One study [27] in the present review and two others in adult patients [53, 54] used knowledge questionnaires as the outcome of interest, although the instruments were not validated. Participants’ KAP could be quantitatively measured using KAP questionnaires, as was the case for asthma [55], cancer [56] and other chronic diseases [57]. To the best of our knowledge, the only validated questionnaire of such for AD was the TOPICOP questionnaire that measured topical corticosteroid phobia [58], and this has been translated into 15 languages. As was reported by Gonzales et al., a high level of TOPICOP score was associated with poor adherence [59], indicating that KAP instruments could serve as a useful surrogate for the evaluation of treatment adherence. More comprehensive KAP instruments should be developed, validated and incorporated in TPE programs of pediatric AD to facilitate the assessment of patient knowledge and for the development of more targeted education.

The present study was limited by a very low to moderate quality of evidence rated by GRADE (Supplementary Table E2) due to risk in performance and detection bias, i.e., blinding of participants and researchers was impractical and blinding of outcome assessors was not carried out by all studies. One approach to minimize performance bias in the absence of blinding is to use objective investigator-led instruments as the outcome of interest [60], which was the main reason for choosing objective SCORAD over pruritus SCORAD in the sensitivity analysis of the present study.

Furthermore, a trial with non-medication intervention is, by nature, susceptible to intra-group contamination, i.e., participant allocation may get contaminated due to the close proximity of patients and the provision of care by the same team [61, 62]. Intra-group contamination reduces the point estimate of an intervention’s effectiveness which may thereby lead to a type II error [63]. This means that the actual effect size is likely to be even larger than the observed. Compared with individual randomization, cluster randomization offers the privilege of minimizing contamination. Future studies might consider using a cluster-randomized design to obtain more valid results.

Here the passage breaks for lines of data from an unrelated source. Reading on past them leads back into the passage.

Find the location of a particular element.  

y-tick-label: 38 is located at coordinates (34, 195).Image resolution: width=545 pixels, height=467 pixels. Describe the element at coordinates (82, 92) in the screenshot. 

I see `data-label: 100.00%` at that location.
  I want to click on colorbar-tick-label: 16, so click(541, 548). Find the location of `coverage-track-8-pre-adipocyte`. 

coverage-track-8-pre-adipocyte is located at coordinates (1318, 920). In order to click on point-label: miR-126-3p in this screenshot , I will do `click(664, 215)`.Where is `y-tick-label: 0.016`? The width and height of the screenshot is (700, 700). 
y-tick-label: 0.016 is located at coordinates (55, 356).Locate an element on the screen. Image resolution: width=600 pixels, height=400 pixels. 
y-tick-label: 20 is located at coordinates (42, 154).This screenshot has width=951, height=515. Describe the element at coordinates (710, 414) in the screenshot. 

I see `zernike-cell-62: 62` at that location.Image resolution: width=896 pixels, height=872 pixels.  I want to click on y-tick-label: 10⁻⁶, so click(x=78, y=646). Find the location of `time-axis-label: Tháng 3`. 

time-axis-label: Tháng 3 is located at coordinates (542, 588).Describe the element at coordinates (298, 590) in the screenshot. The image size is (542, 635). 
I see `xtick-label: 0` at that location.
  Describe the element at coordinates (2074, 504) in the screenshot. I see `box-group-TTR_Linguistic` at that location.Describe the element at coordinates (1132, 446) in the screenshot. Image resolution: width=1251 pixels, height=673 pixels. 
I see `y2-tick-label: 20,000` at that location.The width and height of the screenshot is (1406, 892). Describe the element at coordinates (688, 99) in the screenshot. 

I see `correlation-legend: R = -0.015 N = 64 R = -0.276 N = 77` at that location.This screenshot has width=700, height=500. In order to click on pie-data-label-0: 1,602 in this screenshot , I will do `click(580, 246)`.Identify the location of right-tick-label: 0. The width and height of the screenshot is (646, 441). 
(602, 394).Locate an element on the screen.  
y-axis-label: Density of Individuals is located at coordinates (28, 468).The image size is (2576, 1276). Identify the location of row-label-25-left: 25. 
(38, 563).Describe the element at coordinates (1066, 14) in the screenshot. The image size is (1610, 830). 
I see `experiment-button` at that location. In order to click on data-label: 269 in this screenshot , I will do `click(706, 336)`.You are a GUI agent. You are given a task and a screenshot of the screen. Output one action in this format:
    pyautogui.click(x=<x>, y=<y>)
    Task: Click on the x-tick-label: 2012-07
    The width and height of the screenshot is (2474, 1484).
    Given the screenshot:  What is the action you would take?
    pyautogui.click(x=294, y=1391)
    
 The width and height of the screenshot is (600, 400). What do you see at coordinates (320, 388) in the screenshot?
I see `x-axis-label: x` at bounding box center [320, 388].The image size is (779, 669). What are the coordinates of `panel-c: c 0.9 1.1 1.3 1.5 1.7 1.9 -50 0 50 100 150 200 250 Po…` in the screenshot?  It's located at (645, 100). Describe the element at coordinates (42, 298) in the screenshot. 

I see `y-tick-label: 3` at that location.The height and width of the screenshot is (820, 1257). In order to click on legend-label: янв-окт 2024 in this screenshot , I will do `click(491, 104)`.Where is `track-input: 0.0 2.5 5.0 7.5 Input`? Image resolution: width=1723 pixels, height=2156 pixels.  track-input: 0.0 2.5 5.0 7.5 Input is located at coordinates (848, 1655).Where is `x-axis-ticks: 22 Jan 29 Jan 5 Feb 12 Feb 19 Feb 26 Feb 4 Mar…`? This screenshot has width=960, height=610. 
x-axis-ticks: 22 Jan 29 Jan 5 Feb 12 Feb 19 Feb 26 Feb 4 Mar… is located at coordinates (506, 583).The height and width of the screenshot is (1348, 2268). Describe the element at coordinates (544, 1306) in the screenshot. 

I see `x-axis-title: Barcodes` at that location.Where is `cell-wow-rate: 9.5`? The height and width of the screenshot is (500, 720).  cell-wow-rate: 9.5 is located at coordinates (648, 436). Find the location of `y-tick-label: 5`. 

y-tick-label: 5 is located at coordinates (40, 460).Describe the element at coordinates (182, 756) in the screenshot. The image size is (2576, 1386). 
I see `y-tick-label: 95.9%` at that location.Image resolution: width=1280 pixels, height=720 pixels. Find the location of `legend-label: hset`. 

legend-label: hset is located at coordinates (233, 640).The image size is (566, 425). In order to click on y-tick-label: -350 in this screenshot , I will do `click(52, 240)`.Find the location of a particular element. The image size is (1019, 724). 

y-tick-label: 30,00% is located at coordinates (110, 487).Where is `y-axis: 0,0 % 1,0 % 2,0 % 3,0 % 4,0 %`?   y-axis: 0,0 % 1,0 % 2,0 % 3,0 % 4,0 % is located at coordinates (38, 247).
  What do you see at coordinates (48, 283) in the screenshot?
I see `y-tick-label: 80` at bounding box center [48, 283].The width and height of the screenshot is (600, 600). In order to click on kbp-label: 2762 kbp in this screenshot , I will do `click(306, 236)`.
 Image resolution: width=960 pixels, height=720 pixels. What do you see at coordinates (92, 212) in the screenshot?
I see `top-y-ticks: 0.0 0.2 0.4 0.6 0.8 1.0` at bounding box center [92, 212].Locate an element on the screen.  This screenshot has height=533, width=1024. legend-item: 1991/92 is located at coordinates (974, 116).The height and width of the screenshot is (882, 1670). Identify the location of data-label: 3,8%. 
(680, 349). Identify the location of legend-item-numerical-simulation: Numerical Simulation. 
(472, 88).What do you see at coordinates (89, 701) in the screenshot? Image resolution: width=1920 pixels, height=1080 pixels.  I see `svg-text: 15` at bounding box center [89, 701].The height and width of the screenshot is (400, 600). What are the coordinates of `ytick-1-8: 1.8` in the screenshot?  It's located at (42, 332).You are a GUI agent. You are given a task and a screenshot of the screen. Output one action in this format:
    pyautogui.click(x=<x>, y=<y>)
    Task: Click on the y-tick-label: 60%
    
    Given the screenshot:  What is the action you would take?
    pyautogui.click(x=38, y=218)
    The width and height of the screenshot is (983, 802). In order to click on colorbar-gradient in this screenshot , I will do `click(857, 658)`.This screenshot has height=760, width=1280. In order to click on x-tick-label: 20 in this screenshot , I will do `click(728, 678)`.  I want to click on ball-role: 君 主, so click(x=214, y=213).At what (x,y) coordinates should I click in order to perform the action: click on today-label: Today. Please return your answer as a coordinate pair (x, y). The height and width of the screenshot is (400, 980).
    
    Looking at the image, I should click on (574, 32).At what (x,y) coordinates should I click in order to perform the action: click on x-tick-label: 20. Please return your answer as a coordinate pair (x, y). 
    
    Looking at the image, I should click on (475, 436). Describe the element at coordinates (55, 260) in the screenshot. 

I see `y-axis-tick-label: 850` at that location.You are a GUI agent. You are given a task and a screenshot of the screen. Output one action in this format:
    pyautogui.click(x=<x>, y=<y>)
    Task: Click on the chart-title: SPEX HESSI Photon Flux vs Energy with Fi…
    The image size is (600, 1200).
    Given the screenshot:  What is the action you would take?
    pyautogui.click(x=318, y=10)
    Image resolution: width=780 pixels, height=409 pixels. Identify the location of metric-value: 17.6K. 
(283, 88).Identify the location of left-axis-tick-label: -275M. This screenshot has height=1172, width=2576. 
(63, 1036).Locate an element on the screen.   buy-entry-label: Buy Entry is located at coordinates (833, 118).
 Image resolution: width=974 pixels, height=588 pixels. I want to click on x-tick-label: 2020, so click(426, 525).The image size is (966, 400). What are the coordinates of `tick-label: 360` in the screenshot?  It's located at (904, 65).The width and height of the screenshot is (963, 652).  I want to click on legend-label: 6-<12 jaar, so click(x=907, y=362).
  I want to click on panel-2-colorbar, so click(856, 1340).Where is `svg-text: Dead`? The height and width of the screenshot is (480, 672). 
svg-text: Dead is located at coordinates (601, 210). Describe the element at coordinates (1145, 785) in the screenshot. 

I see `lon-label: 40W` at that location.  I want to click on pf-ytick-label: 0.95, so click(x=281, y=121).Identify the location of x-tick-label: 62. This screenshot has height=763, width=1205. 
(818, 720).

In terms of the scope of the present systematic review, the reason for including only educational programs and excluding action plans was to reduce heterogeneity, and it was acknowledged that this might affect the generalizability of our study. Future studies and reviews that focus on AD action plans might offer new perspectives on this topic. Meanwhile, since adult participants were not included, the present review is applicable to only pediatric studies with parental educational interventions.

Conclusions

In summary, present structured education programs benefit pediatric AD patients in terms of disease severity but do not appear to significantly improve quality of life. Future TPE programs were recommended to offer guidance on skin care, diet, psychological issues, and topical steroid usage. Efforts are needed to optimize the frequency, delivery, and cost-effectiveness of program implementation.